In Sierra Leone UN Women is building resilience placing women at the center of humanitarian response
Date: Thursday, August 24, 2017
Sierra Leone and its people are known for resilience. Eleven years of violent civil war that claimed more than 50,000 lives and displaced one million people was followed by the Ebola Virus Disease that claimed another 4000 lives by the end of the epidemic in November 2016. No sooner had the country started to emerge from the Ebola crisis, than torrential rains which led to a deadly mudslide on 14 August, 2017 hit the country. The recent crisis has claimed the lives of more than 400 people. Others had been found, but many victims are still trapped under heaps of mud in the areas/towns/districts of Regent, Kamayamah, Dworzak, Culvert, kissy brook, Mountain cut and Kaningo.
In addition to being part of the Rapid Assessment Team, UN Women has distributed 750 “dignity kits” to women and girls within the first week, marking the first phase of humanitarian response at Water Street, Race Course Road and ‘Culvert’ —areas affected by the mudslide and flood. The dignity kits include sanitary pads for women and girls, toothbrush/paste, underclothing’s, soap, clothing, bath towel and other basic health and hygiene necessities.

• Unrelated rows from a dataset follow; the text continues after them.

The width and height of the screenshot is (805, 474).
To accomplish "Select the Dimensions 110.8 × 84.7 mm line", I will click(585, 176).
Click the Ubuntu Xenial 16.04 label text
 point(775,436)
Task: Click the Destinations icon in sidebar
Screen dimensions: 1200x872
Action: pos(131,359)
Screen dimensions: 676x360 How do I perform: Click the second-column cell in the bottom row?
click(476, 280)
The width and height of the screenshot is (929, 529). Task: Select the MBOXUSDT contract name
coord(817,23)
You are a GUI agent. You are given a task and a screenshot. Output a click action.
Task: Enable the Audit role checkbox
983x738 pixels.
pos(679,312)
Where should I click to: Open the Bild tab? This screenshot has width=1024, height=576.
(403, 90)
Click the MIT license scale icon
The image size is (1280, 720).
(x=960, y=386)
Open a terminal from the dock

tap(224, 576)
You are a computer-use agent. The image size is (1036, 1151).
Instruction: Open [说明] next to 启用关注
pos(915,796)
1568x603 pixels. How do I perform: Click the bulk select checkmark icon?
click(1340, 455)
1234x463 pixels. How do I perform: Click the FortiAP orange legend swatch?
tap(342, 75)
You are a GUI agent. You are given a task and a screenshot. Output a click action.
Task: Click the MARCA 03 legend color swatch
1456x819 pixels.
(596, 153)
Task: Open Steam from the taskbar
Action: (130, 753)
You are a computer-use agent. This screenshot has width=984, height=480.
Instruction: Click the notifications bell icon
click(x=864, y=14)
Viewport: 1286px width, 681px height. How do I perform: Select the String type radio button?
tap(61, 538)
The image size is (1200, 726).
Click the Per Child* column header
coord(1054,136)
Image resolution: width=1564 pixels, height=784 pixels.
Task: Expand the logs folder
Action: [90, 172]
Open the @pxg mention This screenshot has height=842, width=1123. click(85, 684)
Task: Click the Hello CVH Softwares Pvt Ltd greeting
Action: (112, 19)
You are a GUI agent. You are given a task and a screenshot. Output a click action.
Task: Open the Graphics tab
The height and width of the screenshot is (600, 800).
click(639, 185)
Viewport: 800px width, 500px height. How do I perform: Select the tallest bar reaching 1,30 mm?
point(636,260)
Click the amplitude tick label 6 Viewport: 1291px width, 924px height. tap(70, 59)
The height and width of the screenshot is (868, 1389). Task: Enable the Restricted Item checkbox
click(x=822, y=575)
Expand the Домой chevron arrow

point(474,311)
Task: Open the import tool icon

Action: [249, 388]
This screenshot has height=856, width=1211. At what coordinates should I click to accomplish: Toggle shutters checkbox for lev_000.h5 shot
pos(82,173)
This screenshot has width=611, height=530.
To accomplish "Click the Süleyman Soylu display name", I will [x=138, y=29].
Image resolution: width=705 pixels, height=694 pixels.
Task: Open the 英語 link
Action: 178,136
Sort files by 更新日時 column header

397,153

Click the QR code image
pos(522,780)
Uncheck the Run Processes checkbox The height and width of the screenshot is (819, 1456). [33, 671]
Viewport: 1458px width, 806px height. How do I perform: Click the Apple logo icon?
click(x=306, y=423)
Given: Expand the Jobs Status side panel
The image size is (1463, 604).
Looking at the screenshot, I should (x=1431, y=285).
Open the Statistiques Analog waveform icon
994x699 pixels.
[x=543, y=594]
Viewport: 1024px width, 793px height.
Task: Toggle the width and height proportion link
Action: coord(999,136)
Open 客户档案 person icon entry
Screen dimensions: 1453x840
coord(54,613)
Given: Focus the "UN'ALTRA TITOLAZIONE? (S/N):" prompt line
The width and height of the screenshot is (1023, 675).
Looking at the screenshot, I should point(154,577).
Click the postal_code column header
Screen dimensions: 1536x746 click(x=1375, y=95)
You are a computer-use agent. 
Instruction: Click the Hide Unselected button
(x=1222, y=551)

Since women and girls are often disproportionately and uniquely impacted by crises, UN Women is leveraging on its partnerships to ensure women’s leadership in humanitarian response in Sierra Leone and urgent gender-based needs of the affected population are met and delivered accordingly. While men are traditionally accustomed to receiving aid, the distribution of dignity kits focuses on women as recipients.
‘‘It was 3 a.m. when my 14-year-old daughter Kalaytu Thoronka woke me up, showing me the water that was coming into our house. Before we could do anything, water was spouting from everywhere and then the left side of my house collapsed… I thank God that my four children and I survived the flood, but I have lost my business capital worth USD 400 and all my belongings. I have nowhere to start but with this dignity kit,” she shared.
Kamara is now temporarily staying with a neighbour. “I survive with food from UN agencies and NGO’s and I am very grateful to UN Women for the Dignity Kit, which has very useful items for my personal use. After the landslide, we gave our names as survivors to the Ministry of Social Welfare Gender and Children Affairs and this is how we were given support.”